In the ordinary state of health however, a series of strong expirations will not be found to quicken the pulse. Of this I cannot assign the reason.
From what we have now said, it follows, that the experiment, in which, on the opening of the cock of the syringe, the blood is thrown out with augmented force, is not so conclusive as might at first be imagined. I confess that it embarrassed me much for many days, I hold then my former conclusions to be good.
In the red and cold-blooded animals, the action of the lungs has not so immediate a connexion with that of the heart, as it has in the red and warm blooded animals.
I tied the lungs of two frogs at their basis, having previously exposed them, by incisions made laterally into the breast, the circulation however continued as usual for a considerable time. After this experiment, I have seen on opening the breast, the movements of the heart precipitated, a circumstance depending no doubt upon its contact with the air.
I shall finish this chapter by the examination of an important question, and inquire into the reason, why when the chemical functions of the lungs are stopped, the pulmonary arteries, the black-blooded cavities of the heart, and in a word all the venous system, are found so much more full of blood, than the aortic system. In such case the circulation appears at first to be interrupted in the lungs, and then in the other parts, according to their proximity to the lungs.

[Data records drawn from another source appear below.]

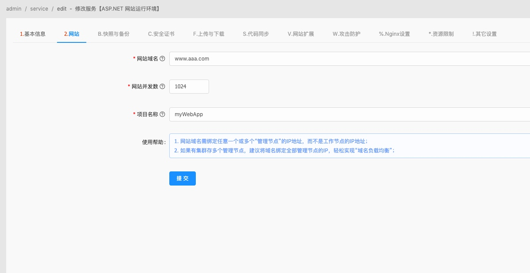The height and width of the screenshot is (273, 530).
Task: Select the 2.网站 tab
Action: (x=71, y=33)
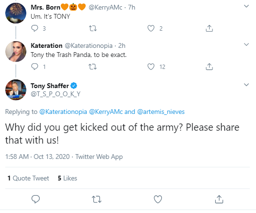Expand options menu on Tony Shaffer's tweet
Viewport: 256px width, 213px height.
pyautogui.click(x=246, y=85)
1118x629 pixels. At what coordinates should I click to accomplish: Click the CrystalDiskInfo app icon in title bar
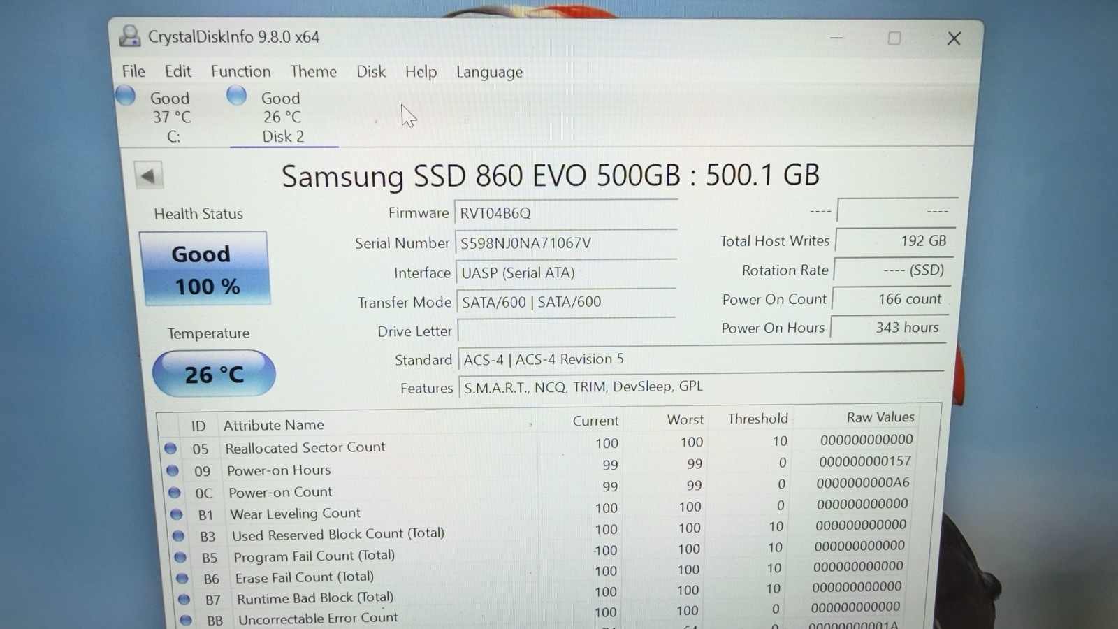point(129,36)
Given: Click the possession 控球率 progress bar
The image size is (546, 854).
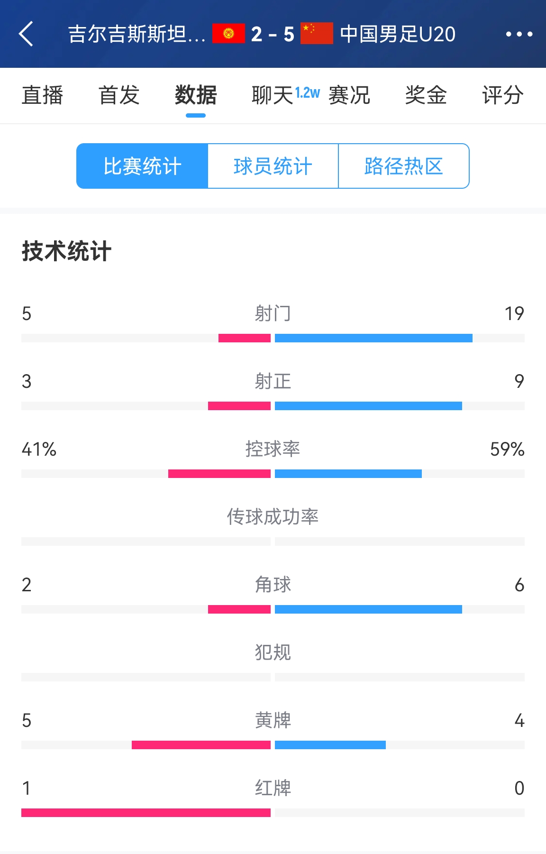Looking at the screenshot, I should (273, 473).
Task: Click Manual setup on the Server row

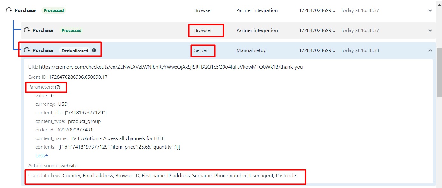Action: [251, 50]
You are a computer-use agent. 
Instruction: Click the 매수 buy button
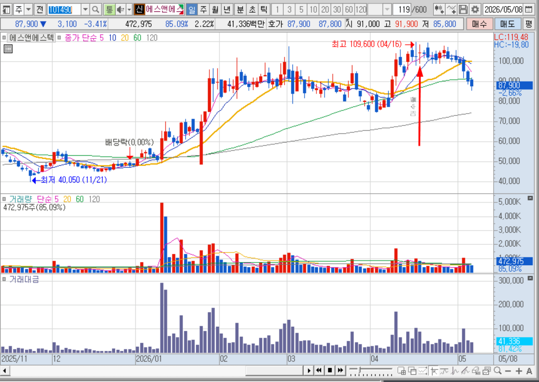click(x=479, y=24)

This phenomenon must have been observed by all who have opened the asphyxiated subject. It has been explained by Haller and others, from the tortuosity of the vessels; but this opinion I have sufficiently refuted.[85]
But before I proceed to assign a more real cause, I shall observe, that the lungs, (when the blood is first arrested, because it finds in them the first obstacle to its progress,) are found in a singularly various state, according to the kind of death of which the individual has died. In sudden, in instantaneous death, neither the lungs, nor the black-blooded heart are very much distended.
I have observed this fact, 1st. In the bodies of two persons who had hanged themselves and were brought into my amphitheatre. 2dly. On two subjects who had fallen into the fire, and were instantly suffocated. 3dly. On dogs which I have suddenly drowned. 4thly. Upon guinea-pigs, which I have killed in a vacuum, or in different gases, or otherwise.
On the contrary, arrest the phenomena of respiration in a gradual manner; drown the animal by plunging him in water, and taking him out alternately, asphyxiate him by placing him in a vessel of gas imperfectly closed, continue as long as possible such state of pain and anguish, and the lungs will be found extremely full of blood.
Between the extreme fulness, and the almost complete emptiness of the pulmonary vessels, there is a variety of degrees; now by the manner in which we kill the animal, we can determine any one of these degrees at will: It is in this way that we must explain that state of fulness in the lungs of such subjects, as are usually brought into our amphitheatres: in the greater number of cases, the attacks of death are slow and gradual.